秋荷抓住宁雪滢的手不停搓揉,试图换回她的意识,“小姐是不是梦魇了?”

身体渐渐有了知觉,宁雪滢慢慢爬坐起来,身上的毯子随之滑落。

“秋荷,我梦见一个男子,他被刀剑刺穿胸膛,浑身是血。”

主仆二人自幼一同长大,宁雪滢对秋荷几乎是无话不谈。

秋荷问道:“小姐梦见了何人?”

宁雪滢摇摇头,“没看到正脸。”

秋荷自幼习医,深知心病最难祛除,但小姐很少做梦,刚刚的梦魇应是因错嫁所生出的焦虑所致,遂并未放在心上,只按着自己的想法宽慰道:“姻缘错了,也未必是坏事,有时候歪打正着呢。奴婢跟府中人打听过,都说世子是个宽厚的主子,很少发脾气。性子稳的人,品行通常不会差。”

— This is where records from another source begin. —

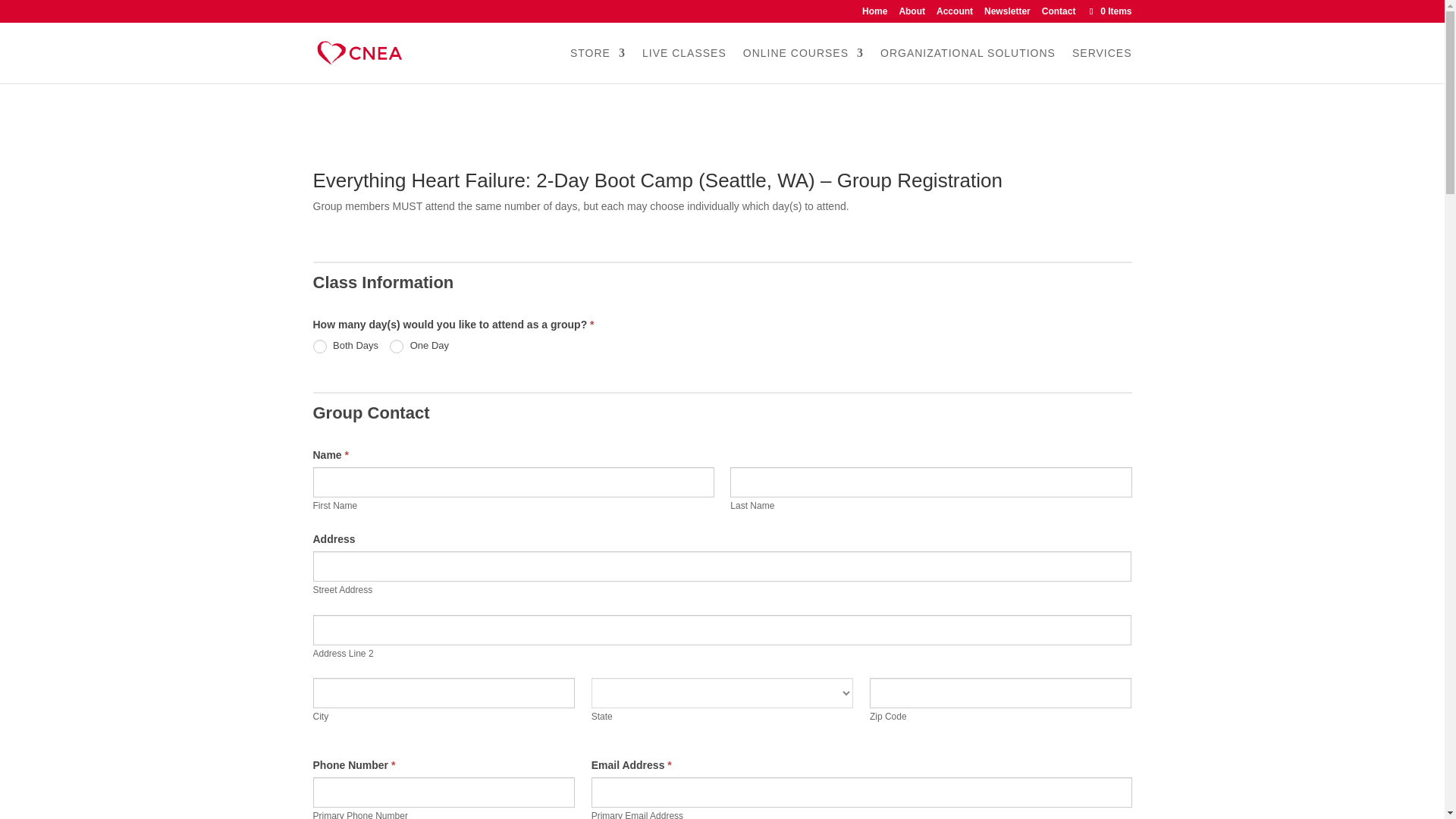
LIVE CLASSES (684, 65)
STORE (598, 65)
Contact (1058, 14)
ORGANIZATIONAL SOLUTIONS (967, 65)
Newsletter (1007, 14)
Home (873, 14)
ONLINE COURSES (802, 65)
0 Items (1108, 10)
SERVICES (1101, 65)
Account (954, 14)
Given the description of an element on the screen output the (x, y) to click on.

宁雪滢被她认真的模样逗笑,将脸埋在膝头,“府中人怎敢非议世子?”

秋荷刚要打趣,被宁雪滢揪了揪耳朵。

“好了,去办点实在事,从嫁妆里替我取几样胭脂和首饰来,以做明早之用。”

既进了永熹伯府,怎么也要在卫家人的面前大大方方露个脸才行。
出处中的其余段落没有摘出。